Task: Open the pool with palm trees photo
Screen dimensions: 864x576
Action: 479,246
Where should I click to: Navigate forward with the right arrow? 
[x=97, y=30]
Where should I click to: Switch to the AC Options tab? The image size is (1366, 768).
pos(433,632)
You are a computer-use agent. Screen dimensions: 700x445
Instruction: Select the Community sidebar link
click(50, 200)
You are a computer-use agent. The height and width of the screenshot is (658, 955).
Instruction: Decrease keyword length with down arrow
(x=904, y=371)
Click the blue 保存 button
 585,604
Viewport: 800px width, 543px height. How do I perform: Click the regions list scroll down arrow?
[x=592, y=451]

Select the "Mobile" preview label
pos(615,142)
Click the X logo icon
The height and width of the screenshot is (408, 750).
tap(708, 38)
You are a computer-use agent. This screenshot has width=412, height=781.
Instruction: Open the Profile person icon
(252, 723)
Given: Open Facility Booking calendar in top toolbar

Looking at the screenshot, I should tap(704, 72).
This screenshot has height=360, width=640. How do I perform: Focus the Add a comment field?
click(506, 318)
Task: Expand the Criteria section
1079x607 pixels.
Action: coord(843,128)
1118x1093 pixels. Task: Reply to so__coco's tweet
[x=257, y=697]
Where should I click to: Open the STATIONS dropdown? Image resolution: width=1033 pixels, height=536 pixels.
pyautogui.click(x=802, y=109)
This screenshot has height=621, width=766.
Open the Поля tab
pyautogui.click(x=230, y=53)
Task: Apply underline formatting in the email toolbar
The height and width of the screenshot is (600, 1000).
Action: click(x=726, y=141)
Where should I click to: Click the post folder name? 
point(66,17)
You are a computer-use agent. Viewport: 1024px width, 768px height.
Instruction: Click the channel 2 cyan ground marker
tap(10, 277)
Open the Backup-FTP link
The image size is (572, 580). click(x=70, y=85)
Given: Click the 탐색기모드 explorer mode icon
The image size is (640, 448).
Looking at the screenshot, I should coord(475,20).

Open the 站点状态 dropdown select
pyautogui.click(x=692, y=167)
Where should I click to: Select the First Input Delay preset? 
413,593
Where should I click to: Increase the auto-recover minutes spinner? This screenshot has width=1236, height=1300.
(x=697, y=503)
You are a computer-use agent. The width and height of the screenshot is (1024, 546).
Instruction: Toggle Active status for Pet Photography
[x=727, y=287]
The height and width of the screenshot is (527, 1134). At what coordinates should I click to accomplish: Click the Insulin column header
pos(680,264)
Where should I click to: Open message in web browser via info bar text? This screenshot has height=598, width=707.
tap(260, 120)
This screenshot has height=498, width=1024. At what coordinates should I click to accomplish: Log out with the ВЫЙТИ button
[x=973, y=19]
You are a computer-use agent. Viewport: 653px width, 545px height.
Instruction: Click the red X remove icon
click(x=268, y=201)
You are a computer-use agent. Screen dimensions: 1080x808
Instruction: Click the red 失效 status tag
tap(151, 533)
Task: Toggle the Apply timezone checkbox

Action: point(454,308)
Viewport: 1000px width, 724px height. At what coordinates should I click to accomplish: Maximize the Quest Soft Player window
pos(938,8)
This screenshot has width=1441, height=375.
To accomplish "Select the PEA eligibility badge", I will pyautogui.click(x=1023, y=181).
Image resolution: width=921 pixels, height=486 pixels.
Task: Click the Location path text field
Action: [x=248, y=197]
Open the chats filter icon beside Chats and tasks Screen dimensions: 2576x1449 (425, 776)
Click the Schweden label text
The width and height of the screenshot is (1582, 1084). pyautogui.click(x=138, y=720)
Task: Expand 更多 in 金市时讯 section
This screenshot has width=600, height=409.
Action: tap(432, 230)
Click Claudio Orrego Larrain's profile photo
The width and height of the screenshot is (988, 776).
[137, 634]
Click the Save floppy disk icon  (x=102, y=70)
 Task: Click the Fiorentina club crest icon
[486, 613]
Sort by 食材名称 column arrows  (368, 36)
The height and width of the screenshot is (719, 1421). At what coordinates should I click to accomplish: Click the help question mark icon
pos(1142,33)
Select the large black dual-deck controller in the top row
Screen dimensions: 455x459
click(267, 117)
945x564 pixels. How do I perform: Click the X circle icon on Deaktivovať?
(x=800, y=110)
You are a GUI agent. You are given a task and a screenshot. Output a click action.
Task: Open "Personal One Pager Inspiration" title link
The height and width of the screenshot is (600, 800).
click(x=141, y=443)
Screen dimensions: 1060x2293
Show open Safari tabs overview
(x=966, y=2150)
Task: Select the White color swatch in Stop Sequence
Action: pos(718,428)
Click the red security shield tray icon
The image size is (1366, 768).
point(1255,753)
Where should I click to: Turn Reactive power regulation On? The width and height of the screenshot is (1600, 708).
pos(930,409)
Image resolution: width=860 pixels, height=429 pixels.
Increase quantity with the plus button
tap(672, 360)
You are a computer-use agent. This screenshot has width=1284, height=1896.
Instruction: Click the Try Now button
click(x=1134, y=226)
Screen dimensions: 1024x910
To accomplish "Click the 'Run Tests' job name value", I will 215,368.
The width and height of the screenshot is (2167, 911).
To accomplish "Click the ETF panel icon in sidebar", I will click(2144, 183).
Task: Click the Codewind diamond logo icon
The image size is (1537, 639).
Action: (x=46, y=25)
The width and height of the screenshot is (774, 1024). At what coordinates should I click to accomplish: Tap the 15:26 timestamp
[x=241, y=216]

++++++++

(How to complete this task):
Retype the material precisely, leaving out no line.

(Answer box):
Task: Open the pool with palm trees photo
Screen dimensions: 864x576
Action: 479,246
Where should I click to: Navigate forward with the right arrow? 
[x=97, y=30]
Where should I click to: Switch to the AC Options tab? The image size is (1366, 768).
pos(433,632)
You are a computer-use agent. Screen dimensions: 700x445
Instruction: Select the Community sidebar link
click(50, 200)
You are a computer-use agent. The height and width of the screenshot is (658, 955).
Instruction: Decrease keyword length with down arrow
(x=904, y=371)
Click the blue 保存 button
 585,604
Viewport: 800px width, 543px height. How do I perform: Click the regions list scroll down arrow?
[x=592, y=451]

Select the "Mobile" preview label
pos(615,142)
Click the X logo icon
The height and width of the screenshot is (408, 750).
tap(708, 38)
You are a computer-use agent. This screenshot has width=412, height=781.
Instruction: Open the Profile person icon
(252, 723)
Given: Open Facility Booking calendar in top toolbar

Looking at the screenshot, I should tap(704, 72).
This screenshot has height=360, width=640. How do I perform: Focus the Add a comment field?
click(506, 318)
Task: Expand the Criteria section
1079x607 pixels.
Action: coord(843,128)
1118x1093 pixels. Task: Reply to so__coco's tweet
[x=257, y=697]
Where should I click to: Open the STATIONS dropdown? Image resolution: width=1033 pixels, height=536 pixels.
pyautogui.click(x=802, y=109)
This screenshot has height=621, width=766.
Open the Поля tab
pyautogui.click(x=230, y=53)
Task: Apply underline formatting in the email toolbar
The height and width of the screenshot is (600, 1000).
Action: click(x=726, y=141)
Where should I click to: Click the post folder name? 
point(66,17)
You are a computer-use agent. Viewport: 1024px width, 768px height.
Instruction: Click the channel 2 cyan ground marker
tap(10, 277)
Open the Backup-FTP link
The image size is (572, 580). click(x=70, y=85)
Given: Click the 탐색기모드 explorer mode icon
The image size is (640, 448).
Looking at the screenshot, I should coord(475,20).

Open the 站点状态 dropdown select
pyautogui.click(x=692, y=167)
Where should I click to: Select the First Input Delay preset? 
413,593
Where should I click to: Increase the auto-recover minutes spinner? This screenshot has width=1236, height=1300.
(x=697, y=503)
You are a computer-use agent. The width and height of the screenshot is (1024, 546).
Instruction: Toggle Active status for Pet Photography
[x=727, y=287]
The height and width of the screenshot is (527, 1134). At what coordinates should I click to accomplish: Click the Insulin column header
pos(680,264)
Where should I click to: Open message in web browser via info bar text? This screenshot has height=598, width=707.
tap(260, 120)
This screenshot has height=498, width=1024. At what coordinates should I click to accomplish: Log out with the ВЫЙТИ button
[x=973, y=19]
You are a computer-use agent. Viewport: 653px width, 545px height.
Instruction: Click the red X remove icon
click(x=268, y=201)
You are a computer-use agent. Screen dimensions: 1080x808
Instruction: Click the red 失效 status tag
tap(151, 533)
Task: Toggle the Apply timezone checkbox

Action: point(454,308)
Viewport: 1000px width, 724px height. At what coordinates should I click to accomplish: Maximize the Quest Soft Player window
pos(938,8)
This screenshot has width=1441, height=375.
To accomplish "Select the PEA eligibility badge", I will pyautogui.click(x=1023, y=181).
Image resolution: width=921 pixels, height=486 pixels.
Task: Click the Location path text field
Action: [x=248, y=197]
Open the chats filter icon beside Chats and tasks Screen dimensions: 2576x1449 (425, 776)
Click the Schweden label text
The width and height of the screenshot is (1582, 1084). pyautogui.click(x=138, y=720)
Task: Expand 更多 in 金市时讯 section
This screenshot has width=600, height=409.
Action: tap(432, 230)
Click Claudio Orrego Larrain's profile photo
The width and height of the screenshot is (988, 776).
[137, 634]
Click the Save floppy disk icon  (x=102, y=70)
 Task: Click the Fiorentina club crest icon
[486, 613]
Sort by 食材名称 column arrows  (368, 36)
The height and width of the screenshot is (719, 1421). At what coordinates should I click to accomplish: Click the help question mark icon
pos(1142,33)
Select the large black dual-deck controller in the top row
Screen dimensions: 455x459
click(267, 117)
945x564 pixels. How do I perform: Click the X circle icon on Deaktivovať?
(x=800, y=110)
You are a GUI agent. You are given a task and a screenshot. Output a click action.
Task: Open "Personal One Pager Inspiration" title link
The height and width of the screenshot is (600, 800).
click(x=141, y=443)
Screen dimensions: 1060x2293
Show open Safari tabs overview
(x=966, y=2150)
Task: Select the White color swatch in Stop Sequence
Action: pos(718,428)
Click the red security shield tray icon
The image size is (1366, 768).
point(1255,753)
Where should I click to: Turn Reactive power regulation On? The width and height of the screenshot is (1600, 708).
pos(930,409)
Image resolution: width=860 pixels, height=429 pixels.
Increase quantity with the plus button
tap(672, 360)
You are a computer-use agent. This screenshot has width=1284, height=1896.
Instruction: Click the Try Now button
click(x=1134, y=226)
Screen dimensions: 1024x910
To accomplish "Click the 'Run Tests' job name value", I will 215,368.
The width and height of the screenshot is (2167, 911).
To accomplish "Click the ETF panel icon in sidebar", I will click(2144, 183).
Task: Click the Codewind diamond logo icon
The image size is (1537, 639).
Action: (x=46, y=25)
The width and height of the screenshot is (774, 1024). At what coordinates should I click to accomplish: Tap the 15:26 timestamp
[x=241, y=216]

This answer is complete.